If the process can improve artemisinin yields per hectare, however, it may provide a way to offset any fall in artemisinin price and give farmers a stronger economic incentive to keep growing A. annua. “I think it has the potential to be quite powerful,” Arizona State’s Webster says. Moreover, chlorophyll is such a potent photosensitizer that it could catalyze the conversion of far more DHAA than is present in plant extracts. In principle, the crude feedstock from the leaves could be supplemented with DHAA derived from the output of bioengineered yeast, Gilmore says, making the process more economical.

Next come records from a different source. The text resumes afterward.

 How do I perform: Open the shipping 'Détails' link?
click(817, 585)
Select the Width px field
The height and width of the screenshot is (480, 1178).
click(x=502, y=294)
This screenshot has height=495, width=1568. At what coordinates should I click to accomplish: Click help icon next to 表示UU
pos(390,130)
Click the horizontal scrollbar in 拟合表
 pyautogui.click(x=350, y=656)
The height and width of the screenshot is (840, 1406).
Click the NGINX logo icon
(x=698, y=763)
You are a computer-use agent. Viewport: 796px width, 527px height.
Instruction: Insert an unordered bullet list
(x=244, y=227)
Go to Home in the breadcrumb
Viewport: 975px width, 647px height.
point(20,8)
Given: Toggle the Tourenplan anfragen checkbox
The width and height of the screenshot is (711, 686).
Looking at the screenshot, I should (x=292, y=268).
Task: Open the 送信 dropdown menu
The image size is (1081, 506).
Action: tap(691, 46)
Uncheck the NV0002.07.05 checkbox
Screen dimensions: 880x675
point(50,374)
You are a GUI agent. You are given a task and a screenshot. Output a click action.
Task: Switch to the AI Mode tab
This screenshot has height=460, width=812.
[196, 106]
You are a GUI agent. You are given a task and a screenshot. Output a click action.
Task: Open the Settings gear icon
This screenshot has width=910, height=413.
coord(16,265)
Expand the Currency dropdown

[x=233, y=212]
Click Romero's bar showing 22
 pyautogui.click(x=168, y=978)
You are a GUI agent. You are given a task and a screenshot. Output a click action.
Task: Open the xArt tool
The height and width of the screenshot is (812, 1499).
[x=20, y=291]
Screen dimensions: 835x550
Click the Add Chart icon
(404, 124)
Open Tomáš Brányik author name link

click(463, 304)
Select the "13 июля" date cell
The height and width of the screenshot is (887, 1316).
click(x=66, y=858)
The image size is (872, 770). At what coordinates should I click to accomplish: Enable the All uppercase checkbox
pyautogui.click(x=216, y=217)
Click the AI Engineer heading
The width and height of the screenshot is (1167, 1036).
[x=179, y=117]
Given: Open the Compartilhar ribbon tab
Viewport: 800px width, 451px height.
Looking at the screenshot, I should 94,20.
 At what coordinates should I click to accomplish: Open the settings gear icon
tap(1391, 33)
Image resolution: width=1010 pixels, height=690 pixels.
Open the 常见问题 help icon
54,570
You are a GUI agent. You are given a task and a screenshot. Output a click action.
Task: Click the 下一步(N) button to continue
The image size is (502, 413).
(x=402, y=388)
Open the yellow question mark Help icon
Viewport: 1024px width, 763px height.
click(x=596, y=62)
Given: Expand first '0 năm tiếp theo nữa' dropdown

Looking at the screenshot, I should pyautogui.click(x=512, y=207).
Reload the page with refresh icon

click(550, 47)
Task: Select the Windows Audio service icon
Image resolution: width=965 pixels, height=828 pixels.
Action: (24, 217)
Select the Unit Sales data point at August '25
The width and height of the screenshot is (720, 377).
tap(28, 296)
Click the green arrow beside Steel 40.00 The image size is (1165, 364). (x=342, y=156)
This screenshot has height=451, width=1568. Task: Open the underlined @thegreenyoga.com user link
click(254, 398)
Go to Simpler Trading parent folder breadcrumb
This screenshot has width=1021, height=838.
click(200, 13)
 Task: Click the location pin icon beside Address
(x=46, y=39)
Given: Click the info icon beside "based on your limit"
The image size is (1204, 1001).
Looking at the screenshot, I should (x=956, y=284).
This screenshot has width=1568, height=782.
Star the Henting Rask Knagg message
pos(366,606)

ArtemiFlow now hopes to commercialize this process in collaboration with the Kentucky Tobacco Research & Development Center, which is looking for new crop opportunities for local farmers. The center will run field trials of several A. annua strains this year. “We have to assess the economics of production, see what the yields will be here in Kentucky,” says Orlando Chambers, the center’s executive director. Although ArtemiFlow did not bid for the Gates Foundation grants advertised last year, the company hopes to attract separate funding from the foundation to help pilot and scale up its process.
Solving the artemisinin supply problem remains a crucial part of tackling malaria, and Gilmore is confident the approach can deliver. “We will commercialize this on the 50-ton scale,” he vows. “It’s viable, it’s efficient, and it’s scalable.”